ABG before the start of Methylprednisolone therapy | ABG after completion of Methylprednisolone therapy | ||||||||||
Date of starting Methylprednisolone | sPO2 | pH | pCO2 | pO2 | HCO3 | sPO2 | pH | pCO2 | pO2 | HCO3 | |
Case 1 | 01/09/2020 | 89% | 7.27 | 63 | 56.7 | 23.7 | 95% | 7.43 | 45 | 75.3 | 22.6 |
Case 2 | 13/09/2020 | 87% | 7.32 | 80 | 63 | 17 | 97% | 7.37 | 37 | 78 | 17.4 |
Case 3 | 06/09/2020 | 88% | 7.18 | 104 | 60.9 | 27.4 | 93% | 7.32 | 32.9 | 73 | 25.3 |
Case 4 | 05/08/2020 | 85% | 7.28 | 84 | 56 | 25.8 | 94% | 7.46 | 37.1 | 77 | 26.7 |
Case 5 | 17/08/2020 | 97% | 7.34 | 44 | 84 | 23 | 89% | 7.36 | 34.5 | 79 | 26.3 |
Case 6 | 07/09/2020 | 95% | 7.44 | 38.6 | 65 | 26.1 | 96% | 7.38 | 39 | 79 | 24 |
Case 7 | 07/09/2020 | 88% | 7.55 | 29.5 | 64 | 22.4 | 93% | 7.42 | 41 | 83 | 26.2 |
Case 8 | 13/09/2020 | 87% | 7.46 | 31.2 | 61 | 23.5 | 92% | 7.36 | 35.7 | 83 | 28 |
1 FIGURE. A typical chest X‐ray before and after initiating of methylprednisolone in 2019‐nCoV‐infected patient.
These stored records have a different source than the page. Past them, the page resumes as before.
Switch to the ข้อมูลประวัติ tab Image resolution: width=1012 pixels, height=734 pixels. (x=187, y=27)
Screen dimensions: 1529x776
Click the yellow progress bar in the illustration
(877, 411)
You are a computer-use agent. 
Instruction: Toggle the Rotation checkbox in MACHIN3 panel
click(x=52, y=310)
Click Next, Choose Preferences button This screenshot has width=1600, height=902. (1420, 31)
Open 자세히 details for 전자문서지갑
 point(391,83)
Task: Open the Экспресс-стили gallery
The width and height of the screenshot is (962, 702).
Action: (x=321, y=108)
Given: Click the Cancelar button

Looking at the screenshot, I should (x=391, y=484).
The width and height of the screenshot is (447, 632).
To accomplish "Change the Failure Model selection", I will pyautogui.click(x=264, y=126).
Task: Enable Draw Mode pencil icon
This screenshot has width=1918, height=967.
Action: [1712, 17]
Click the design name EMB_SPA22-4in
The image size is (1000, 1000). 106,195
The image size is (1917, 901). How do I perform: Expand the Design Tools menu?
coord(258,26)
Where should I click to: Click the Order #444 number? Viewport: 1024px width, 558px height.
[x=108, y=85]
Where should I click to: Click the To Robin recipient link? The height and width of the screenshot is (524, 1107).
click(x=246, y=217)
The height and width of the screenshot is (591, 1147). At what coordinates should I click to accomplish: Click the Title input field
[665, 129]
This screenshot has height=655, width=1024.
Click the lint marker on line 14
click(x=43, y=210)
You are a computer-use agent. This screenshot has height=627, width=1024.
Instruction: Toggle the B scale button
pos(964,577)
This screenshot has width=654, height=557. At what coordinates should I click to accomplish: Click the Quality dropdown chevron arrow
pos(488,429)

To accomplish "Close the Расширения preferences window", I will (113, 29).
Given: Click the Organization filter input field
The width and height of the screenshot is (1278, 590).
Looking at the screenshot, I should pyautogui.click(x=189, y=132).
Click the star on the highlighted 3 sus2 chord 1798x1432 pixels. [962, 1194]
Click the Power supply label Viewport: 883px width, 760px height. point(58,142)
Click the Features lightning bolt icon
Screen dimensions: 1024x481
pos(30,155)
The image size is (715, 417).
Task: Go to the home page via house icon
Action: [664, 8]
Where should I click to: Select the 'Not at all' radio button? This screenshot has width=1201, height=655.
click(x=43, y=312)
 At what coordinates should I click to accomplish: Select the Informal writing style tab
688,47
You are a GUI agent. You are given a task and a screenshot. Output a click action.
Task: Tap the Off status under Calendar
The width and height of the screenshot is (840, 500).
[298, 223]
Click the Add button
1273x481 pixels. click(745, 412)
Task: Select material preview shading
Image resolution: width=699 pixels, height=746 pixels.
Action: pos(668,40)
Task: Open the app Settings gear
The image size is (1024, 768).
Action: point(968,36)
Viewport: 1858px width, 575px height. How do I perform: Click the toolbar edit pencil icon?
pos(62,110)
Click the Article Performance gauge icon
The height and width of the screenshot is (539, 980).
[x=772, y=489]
Most of the patient X‐rays showed extensive bilateral lung consolidation before starting the high‐dose and short‐term therapy of methylprednisolone. After three days of treatment, X‐ray showed improvement in lung consolidation. PCR result commonly become negative from ±10 d but the patients still complained from COVID‐19 complication
Our retrospective study presents the data involving eight mechanically ventilated patients suffering from ARDS after 2019‐nCoV infection. The most significant finding of our series of eight cases is that high‐dose short‐term treatment with methylprednisolone effectively reduces the mortality rate in the mechanically ventilated patients suffering from severe 2019‐nCoV infection‐associated ARDS.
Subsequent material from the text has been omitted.